INSTRUCTIONS —
1. Name every character who appears in the forum post about Star Wars: The Force Awakens.
2. Quote the stretch of the forum post from "Title: Re: !!SPOILERS!!" through "to kill him.", word for word.

SELECTED EXCERPT —
(begin)

Title: Re: !!SPOILERS!! Star Wars: The Force Awakens
Post by: Luis Dias on January 27, 2016, 12:49:14 pm
It is my favorite emotional scene and it worked very well because it sold itself well. It didn't overexpressed itself. It was simple but a powerful sentiment that every father understands. My other favorite emotional scene was the confrontation between Han and Ren. Han is offering himself to his son. "Come back, we miss you". You see Ren's struggle. He asks his father to help him do something he can't on his own. That is, he is just unable to go to the dark side by himself. He needs help doing it. His father doesn't understand but of course he wants to help. Then he realises that what Ren needs is to kill him.

That moment "rhymes" (ahah) with Luke's moment in RoTJ when about to kill his father and deciding not to. If he did so, he would turn to the dark side. Ren "completes" his destiny and falls to the dark side by killing his father.

(end)

Stored items from a collection —
(begin)

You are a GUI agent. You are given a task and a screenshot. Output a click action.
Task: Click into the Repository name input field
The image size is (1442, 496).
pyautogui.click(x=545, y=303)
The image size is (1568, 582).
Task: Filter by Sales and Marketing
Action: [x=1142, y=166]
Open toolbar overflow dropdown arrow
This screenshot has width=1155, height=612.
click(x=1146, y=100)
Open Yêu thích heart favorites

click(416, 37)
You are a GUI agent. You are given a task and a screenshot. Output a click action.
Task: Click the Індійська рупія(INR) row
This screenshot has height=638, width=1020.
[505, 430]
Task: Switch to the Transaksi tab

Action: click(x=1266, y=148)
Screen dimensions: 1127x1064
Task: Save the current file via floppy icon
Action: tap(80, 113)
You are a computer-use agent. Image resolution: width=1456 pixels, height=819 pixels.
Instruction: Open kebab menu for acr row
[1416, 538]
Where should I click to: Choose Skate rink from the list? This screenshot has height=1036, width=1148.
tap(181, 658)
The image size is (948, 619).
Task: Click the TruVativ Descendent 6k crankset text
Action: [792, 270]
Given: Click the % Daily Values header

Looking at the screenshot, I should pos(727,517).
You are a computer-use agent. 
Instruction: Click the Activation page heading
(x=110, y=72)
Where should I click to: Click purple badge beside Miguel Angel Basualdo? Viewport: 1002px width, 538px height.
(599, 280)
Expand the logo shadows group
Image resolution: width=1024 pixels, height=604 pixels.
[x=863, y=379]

(end)

SOLUTIONS TO THE PROBLEMS —
1. Han, Ren, Luke

2.
Title: Re: !!SPOILERS!! Star Wars: The Force Awakens
Post by: Luis Dias on January 27, 2016, 12:49:14 pm
It is my favorite emotional scene and it worked very well because it sold itself well. It didn't overexpressed itself. It was simple but a powerful sentiment that every father understands. My other favorite emotional scene was the confrontation between Han and Ren. Han is offering himself to his son. "Come back, we miss you". You see Ren's struggle. He asks his father to help him do something he can't on his own. That is, he is just unable to go to the dark side by himself. He needs help doing it. His father doesn't understand but of course he wants to help. Then he realises that what Ren needs is to kill him.